From: House Committee on Science, Space, and Technology
Posted: Thursday, June 29, 2017
U.S. Rep. Brian Babin (R-Texas), chairman of the U.S. House Science, Space, and Technology Committee’s Subcommittee on Space, delivered the following opening statement today at the Space Subcommittee hearing, In-Space Propulsion: Strategic Choices and Options. Today’s witness are Mr. William Gerstenmaier, associate administrator, Human Exploration and Operations Directorate, NASA; Mr. Stephen Jurczyk, associate administrator, Space Technology Mission Directorate, NASA; Dr. Mitchell Walker, chair, Electric Propulsion Technical Committee, American Institute of Aeronautics and Astronautics (AIAA); Dr. Franklin Chang-Diaz, founder and CEO, Ad Astra Rocket Company; Mr. Joe Cassady, executive director for space, Washington Operations, Aerojet Rocketdyne; and Dr. Anthony Pancotti, director of propulsion research, MSNW LLC.
As prepared for delivery:
We are on the cusp of a giant leap in space transportation technology. Advances in in-space propulsion systems hold the promise of radically altering space exploration. Breakthroughs will allow for faster travel, larger payloads, and greater efficiency. All of this will allow humanity to access the far reaches of the solar system. This is clearly a subject that excites the imagination.
NASA has led the way in developing in-space propulsion since its inception. The Space Electric Rocket Test (SERT-1), as well as the Deep Space 1 (DS1) and Dawn missions laid the foundation of electric propulsion. The Nuclear Engine for Rocket Vehicle Applications (NERVA) program demonstrated the viability of nuclear thermal propulsion. These investments have ensured U.S. leadership in in-space propulsion, which is important for not only civil space missions, but also national security missions and commercial applications. Commercial in-space propulsion systems, operating at kilowatts of power, are a relatively mature technology today: In 2015 Boeing began offering the first all-electric commercial satellites.
Because of these successes, we stand on the threshold of a new era. One in which in-space propulsion and power systems could grow to a scale and sophistication that would support human spaceflight and exploration.
NASA is currently developing in-space power and propulsion systems that are an order of magnitude more powerful than modern commercial systems.
Originally developed for the cancelled asteroid retrieval mission, this system will now be appropriately incorporated into NASA’s exploration architecture and may be used on NASA’s Deep Space Gateway.
Similarly, developing this technology has taught us valuable lessons that will inform the next generation of in-space propulsion, which will send humans to Mars. NASA’s Human Exploration Mission Directorate is supporting research on three new in-space propulsion technologies. These systems operate at hundreds of kilowatts of power which is another ten times more powerful than the systems under development for use around the Moon, and could be used on a Deep Space Transport system for missions to Mars and beyond.

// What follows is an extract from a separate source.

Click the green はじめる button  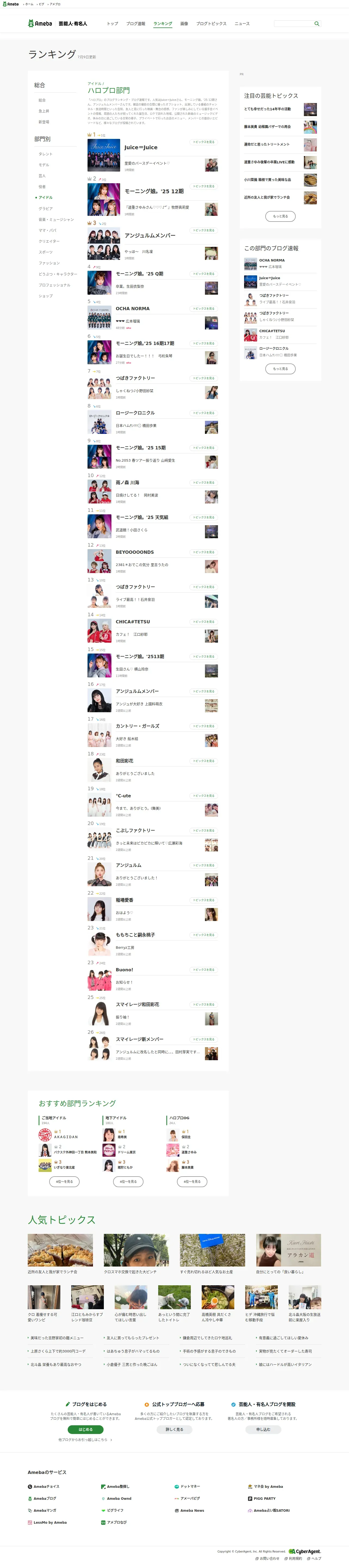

The next-generation in-space propulsion technologies under development by three of today’s witnesses will be critical to ensuring that the exploration of Mars is possible, sustainable, and affordable. I hope that their testimony can help the Committee better understand the unique mission options that each technology will offer.
As important as these developments are for the Journey to Mars, the most exciting payoffs may come from the ability to develop these new engines even further. As discussed in NASA’s Technology Roadmaps, scaling up the power levels another order of magnitude and building systems that will operate with thousands of kilowatts of power will significantly transform how humanity explores the solar system. These systems could even put the outer planets within reach of human explorers.
To be clear, these developments are not simply about human spaceflight; rather it is an across-the-board change in technology on par with the jump from sailing vessels and steam-powered ships. That long-term vision is still quite a ways off and will require further work, but the promise is exciting.
Smart investments, focused exploration goals, and constancy of purpose will maintain US leadership in not only in-space propulsion, but also space exploration more broadly.
Our witnesses today can help us better understand how all of these efforts fit together. I look forward to hearing about how in-space propulsion can expand our reach. Advancements in these technologies will literally open up a universe of possibilities.